For years, I felt like I was slowly fading away. On the surface, my marriage seemed fine—my husband worked hard, we raised a family together, and our life was stable. But underneath it all, I was going crazy.
Talking to him felt like trying to have a conversation with a brick wall. When I brought up my feelings, he’d get defensive or tell me I was overreacting. If I asked for support, he’d either dismiss my needs or turn the conversation around to how I was “too emotional” or “hard to please.” It hurt, but what hurt more was how invisible I felt, like my feelings didn’t matter to him at all.
I started to doubt myself. I thought, Maybe I’m too needy. Maybe I expect too much. But no matter how small I tried to make my needs, they still went unmet. It was like he couldn’t see me at all. I stopped confiding in friends because I didn’t want to hear their advice—I already knew it wouldn’t help. Try being more patient. Try explaining it differently. I’d tried all that, and nothing ever changed.
Then one day, someone mentioned something about neurodiverse marriages. I didn’t think much of it at first, but later, I started looking into it. And suddenly, everything my marriage started to make sense.
The constant defensiveness, the emotional distance, the way he needed everything to stay the same—it wasn’t about me being too much or him not caring. His brain just worked differently. It explained so much, but that didn’t make me feel better.
For years, I had poured myself into trying to bridge a gap that couldn’t be bridged. I’d spent so much time thinking if I just explained myself better or worked harder, he’d finally get it. Realizing that might never happen was devastating. I was down in the dumps for a while. It wasn’t just the grief of what our marriage had become—it was the grief of what it can never be.
I found an online support group for women in neurodiverse relationships. I was hesitant at first, but as I read their posts, I saw my life reflected back at me.

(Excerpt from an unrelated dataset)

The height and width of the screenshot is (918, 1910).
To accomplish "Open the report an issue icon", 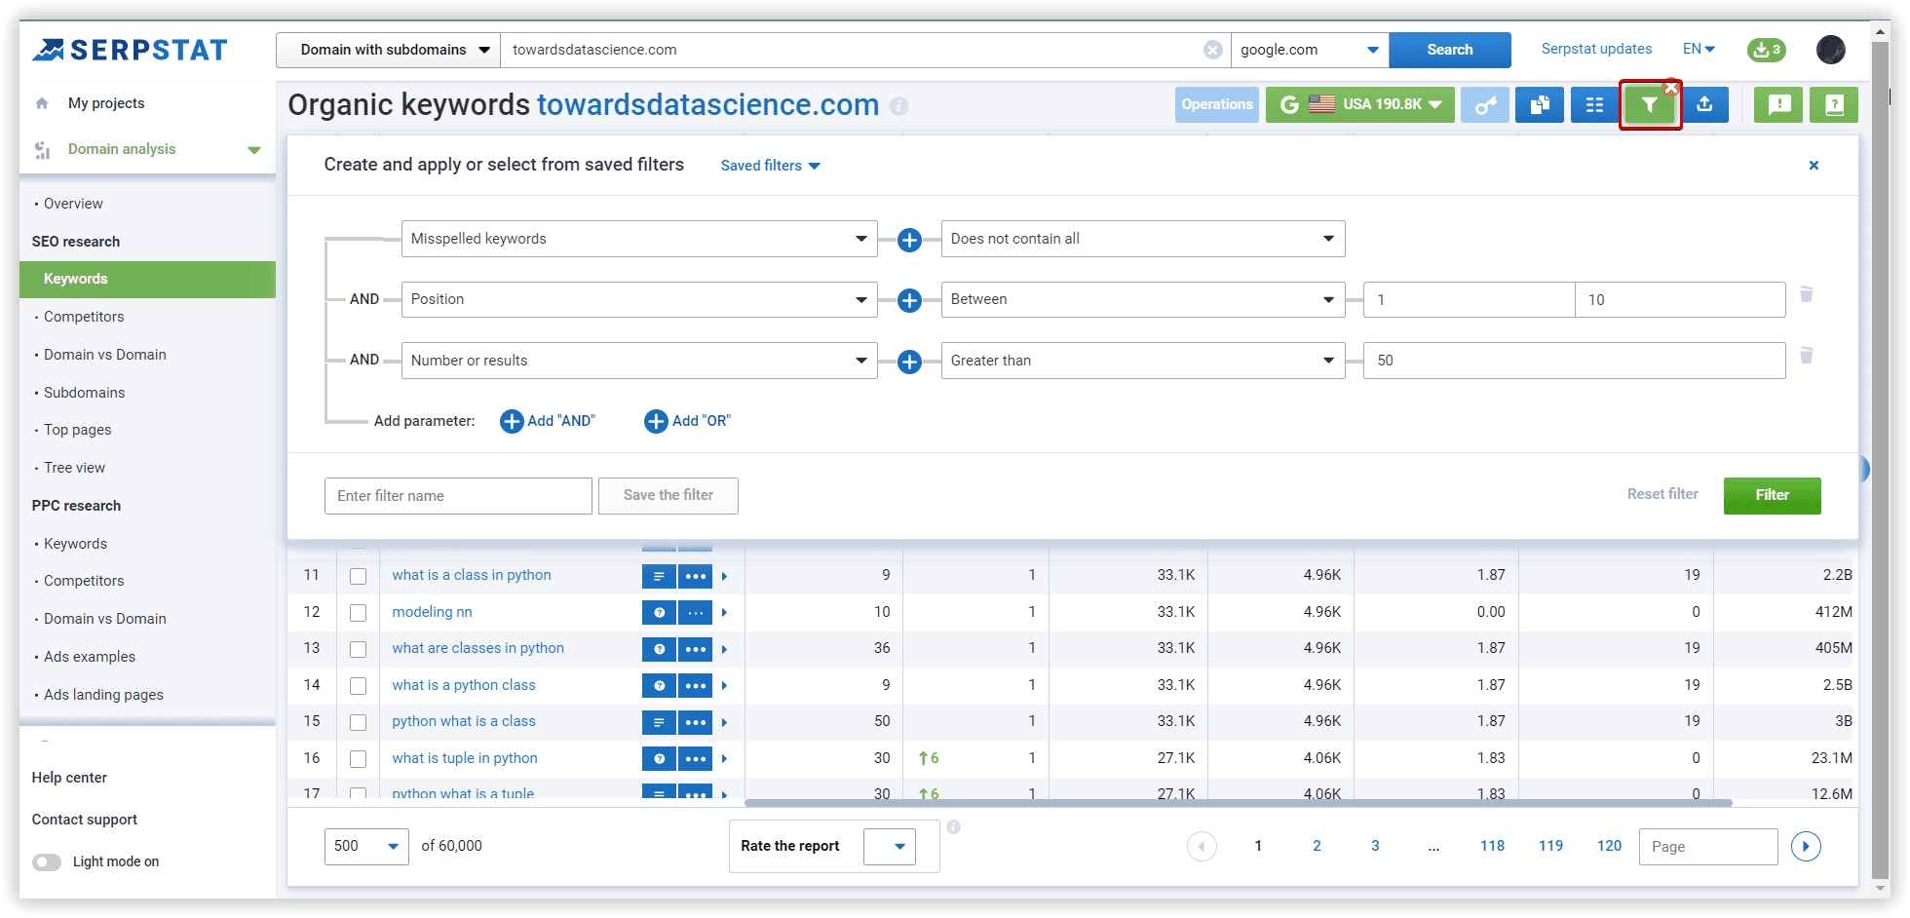I will [x=1778, y=104].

These women understood the exhaustion, the loneliness, and the way you lose yourself in a marriage like this. It was comforting and heartbreaking at the same time.
Talking to them helped. It made me feel less alone. They validated my feelings without trying to sugarcoat things or tell me how to fix my husband. They reminded me that it’s okay to grieve what I’d hoped for while also finding ways to move forward.
These days, I’m learning to let go of some of the expectations I had for my marriage. That doesn’t mean I don’t still want things to be different—I do. But I’m realizing that I can’t keep waiting for him to change. That was making me sick. I’ve started spending more time with friends, letting them into the parts of my life where he can’t seem to join me. It’s not a perfect solution, but it helps a lot.
The truth is, things are still really hard. I still feel lonely. I still catch myself wishing he could just get it, and I have to stop myself from explaining till I’m blue in the face. And there are days when the sadness hits me like a massive wave, and I wonder how I’m going to keep doing this. But there are also moments when I hear a story from someone in the support group, or when I spend time with a friend, and I remember I’m not alone in this.
I don’t even know if this will ever feel like enough. For now, I’m trying to stop fixing and start feeling—just having small moments of relief.